Сны листопада (СИ)
Глава 5
Ростислав Макаров воспитывал сына, Сережку, Сергея Р-р-ростиславовича, как тот отрекомендовался мне, когда однажды в метель Ростислав заехал по пути на работу за мной с ним вместе. Он иногда подвозил Сережку до школы просто так, потому что скучал и хотел побыть с сыном, порасспросить его об учебе и всяких мужских делах. Меня они ни капли не стеснялись, даже наоборот; уже скоро Сережка стал считать меня своей и вопил: «Юстина Бор-р-исовна, здр-р-расте!», когда я открывала дверь в салон.
В тот год Сережке исполнилось восемь, и он пошел во второй класс. Сережка бойко рассказывал мне о компьютерных играх, в которые играл, спрашивал, в какие играю я, делился впечатлениями о школе, рассказывал о том, что попросил у отца на день рождения новый планшет взамен старого, который «не тянет». Ростислав лишь однажды сказал ему:
— Ну, с тобой в разведку не пойти, все секреты выдашь, — когда Сережка заговорщически поведал мне, что играет в игры «18+» и мочит зомби почем зря.

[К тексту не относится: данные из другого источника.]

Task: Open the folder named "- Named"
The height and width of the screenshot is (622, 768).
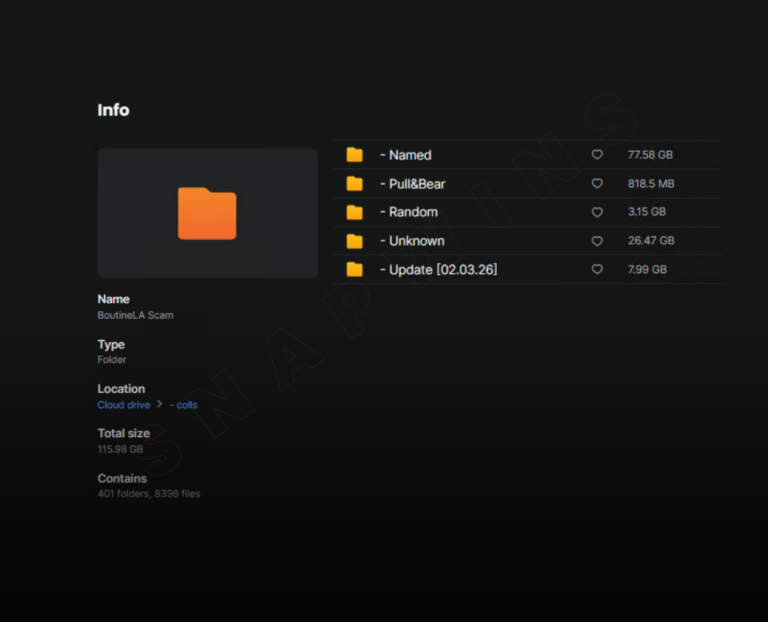Action: point(406,155)
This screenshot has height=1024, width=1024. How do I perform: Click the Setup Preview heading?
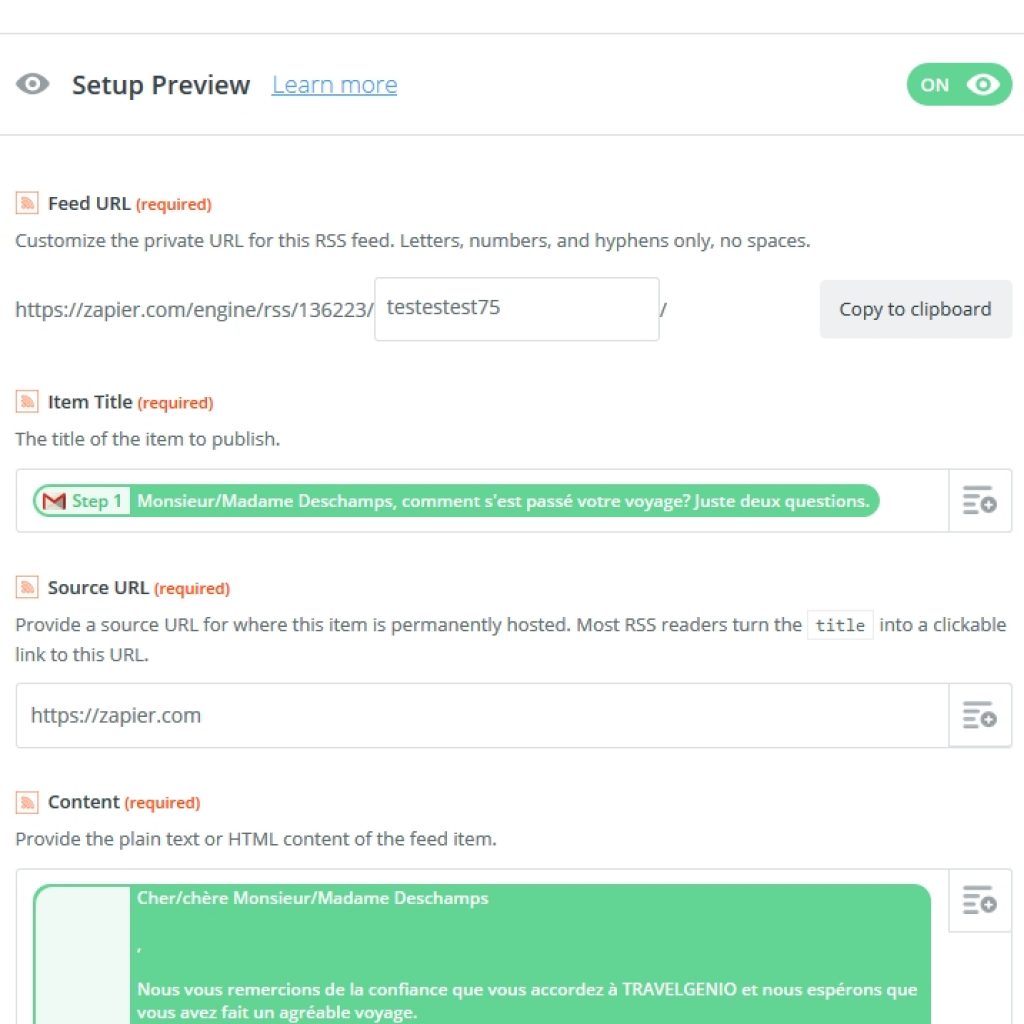click(161, 85)
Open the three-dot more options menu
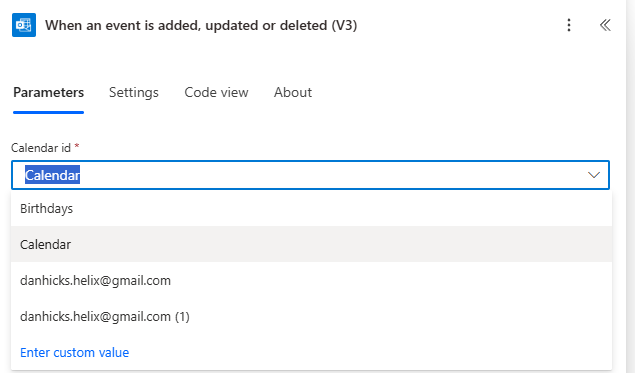The width and height of the screenshot is (635, 373). (x=569, y=25)
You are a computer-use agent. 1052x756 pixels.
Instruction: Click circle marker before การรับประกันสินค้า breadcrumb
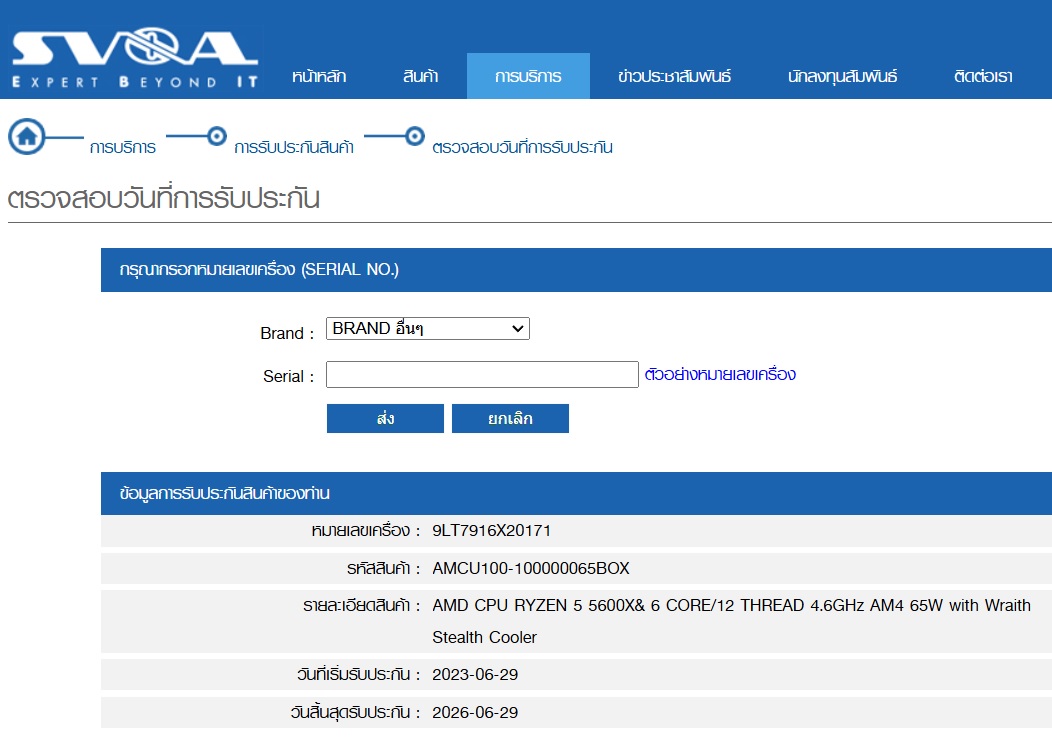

— Юстина Бор-рисовна, да мне папка сам разрешает! — тут же оправдался он. — Я эти игры лучше него прохожу. А вы играли в последний «Фар Край»? Там такая оперативка нужна, восемь гигов, я как увидел…
— Почему ты ему разрешаешь? — спросила я, вклинившись в крошечную паузу между Сережкиными вдохами. — Там же головы отрывают и внутренностями кидаются.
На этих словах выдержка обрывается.